• [The task] From the listing below, copy out every line that contains the string "toolbar", matching case exactly.

Extracted data entries:
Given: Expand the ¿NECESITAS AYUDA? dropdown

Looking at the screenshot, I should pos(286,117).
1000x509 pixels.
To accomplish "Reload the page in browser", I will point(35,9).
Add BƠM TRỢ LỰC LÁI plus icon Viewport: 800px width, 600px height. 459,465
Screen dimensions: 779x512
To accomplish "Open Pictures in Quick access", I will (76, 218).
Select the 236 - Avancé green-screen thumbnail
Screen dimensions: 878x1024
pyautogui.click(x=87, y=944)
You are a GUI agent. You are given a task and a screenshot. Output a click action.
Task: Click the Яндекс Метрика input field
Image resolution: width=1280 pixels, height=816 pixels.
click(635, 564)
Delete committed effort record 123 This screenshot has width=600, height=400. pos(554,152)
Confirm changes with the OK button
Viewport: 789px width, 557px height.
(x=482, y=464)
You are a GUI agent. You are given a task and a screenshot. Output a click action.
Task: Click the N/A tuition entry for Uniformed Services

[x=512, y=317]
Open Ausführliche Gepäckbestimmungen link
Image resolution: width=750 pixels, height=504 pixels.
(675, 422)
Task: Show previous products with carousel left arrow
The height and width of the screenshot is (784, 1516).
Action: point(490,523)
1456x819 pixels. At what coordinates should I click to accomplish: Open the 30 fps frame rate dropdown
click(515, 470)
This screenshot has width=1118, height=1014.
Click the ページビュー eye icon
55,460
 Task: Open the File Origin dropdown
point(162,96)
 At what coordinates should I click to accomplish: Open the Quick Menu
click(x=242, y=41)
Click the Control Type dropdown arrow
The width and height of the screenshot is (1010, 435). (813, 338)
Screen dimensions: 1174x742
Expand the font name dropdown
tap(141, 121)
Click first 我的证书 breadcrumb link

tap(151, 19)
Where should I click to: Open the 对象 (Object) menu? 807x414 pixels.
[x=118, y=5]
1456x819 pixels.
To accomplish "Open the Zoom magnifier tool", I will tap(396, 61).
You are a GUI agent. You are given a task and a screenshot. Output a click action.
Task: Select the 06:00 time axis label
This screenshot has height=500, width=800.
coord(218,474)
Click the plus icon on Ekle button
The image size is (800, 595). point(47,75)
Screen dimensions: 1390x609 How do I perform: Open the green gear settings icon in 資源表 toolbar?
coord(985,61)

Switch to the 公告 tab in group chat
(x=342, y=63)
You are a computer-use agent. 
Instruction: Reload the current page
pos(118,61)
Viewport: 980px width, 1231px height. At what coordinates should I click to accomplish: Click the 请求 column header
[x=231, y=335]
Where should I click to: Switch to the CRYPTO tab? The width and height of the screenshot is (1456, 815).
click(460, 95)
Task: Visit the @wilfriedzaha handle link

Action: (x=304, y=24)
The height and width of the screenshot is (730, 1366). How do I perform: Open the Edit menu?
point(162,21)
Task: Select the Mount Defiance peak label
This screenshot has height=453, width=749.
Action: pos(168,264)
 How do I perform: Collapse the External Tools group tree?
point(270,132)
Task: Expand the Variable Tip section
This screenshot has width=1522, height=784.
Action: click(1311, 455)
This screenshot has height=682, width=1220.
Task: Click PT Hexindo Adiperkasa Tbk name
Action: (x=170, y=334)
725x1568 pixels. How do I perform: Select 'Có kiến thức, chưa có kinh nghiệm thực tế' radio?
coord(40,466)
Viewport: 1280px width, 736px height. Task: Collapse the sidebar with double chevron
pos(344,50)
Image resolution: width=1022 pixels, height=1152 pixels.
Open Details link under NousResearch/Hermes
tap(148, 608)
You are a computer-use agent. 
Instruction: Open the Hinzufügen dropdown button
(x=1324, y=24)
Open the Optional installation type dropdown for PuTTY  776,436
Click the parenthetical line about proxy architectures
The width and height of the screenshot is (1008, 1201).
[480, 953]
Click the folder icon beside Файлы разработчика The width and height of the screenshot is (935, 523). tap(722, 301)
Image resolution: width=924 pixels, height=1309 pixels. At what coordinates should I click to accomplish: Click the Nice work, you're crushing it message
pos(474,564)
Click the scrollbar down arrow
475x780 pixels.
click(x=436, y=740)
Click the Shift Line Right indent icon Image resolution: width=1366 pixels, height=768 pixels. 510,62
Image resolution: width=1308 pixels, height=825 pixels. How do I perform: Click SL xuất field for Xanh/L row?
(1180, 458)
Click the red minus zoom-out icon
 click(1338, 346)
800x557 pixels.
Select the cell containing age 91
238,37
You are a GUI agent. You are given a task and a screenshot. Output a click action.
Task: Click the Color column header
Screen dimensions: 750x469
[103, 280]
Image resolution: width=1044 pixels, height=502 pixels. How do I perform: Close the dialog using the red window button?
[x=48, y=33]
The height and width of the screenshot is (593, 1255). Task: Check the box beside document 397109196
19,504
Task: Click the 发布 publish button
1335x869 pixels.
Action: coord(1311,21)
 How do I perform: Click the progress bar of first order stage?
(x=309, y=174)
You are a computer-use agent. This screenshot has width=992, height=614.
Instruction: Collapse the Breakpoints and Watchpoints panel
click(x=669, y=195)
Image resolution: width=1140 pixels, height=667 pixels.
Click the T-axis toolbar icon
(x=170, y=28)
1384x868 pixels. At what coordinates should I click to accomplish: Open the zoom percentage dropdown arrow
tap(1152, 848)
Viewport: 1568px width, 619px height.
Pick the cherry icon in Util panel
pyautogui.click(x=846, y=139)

• [Problem solution]
Screen dimensions: 1390x609 How do I perform: Open the green gear settings icon in 資源表 toolbar?
Click the T-axis toolbar icon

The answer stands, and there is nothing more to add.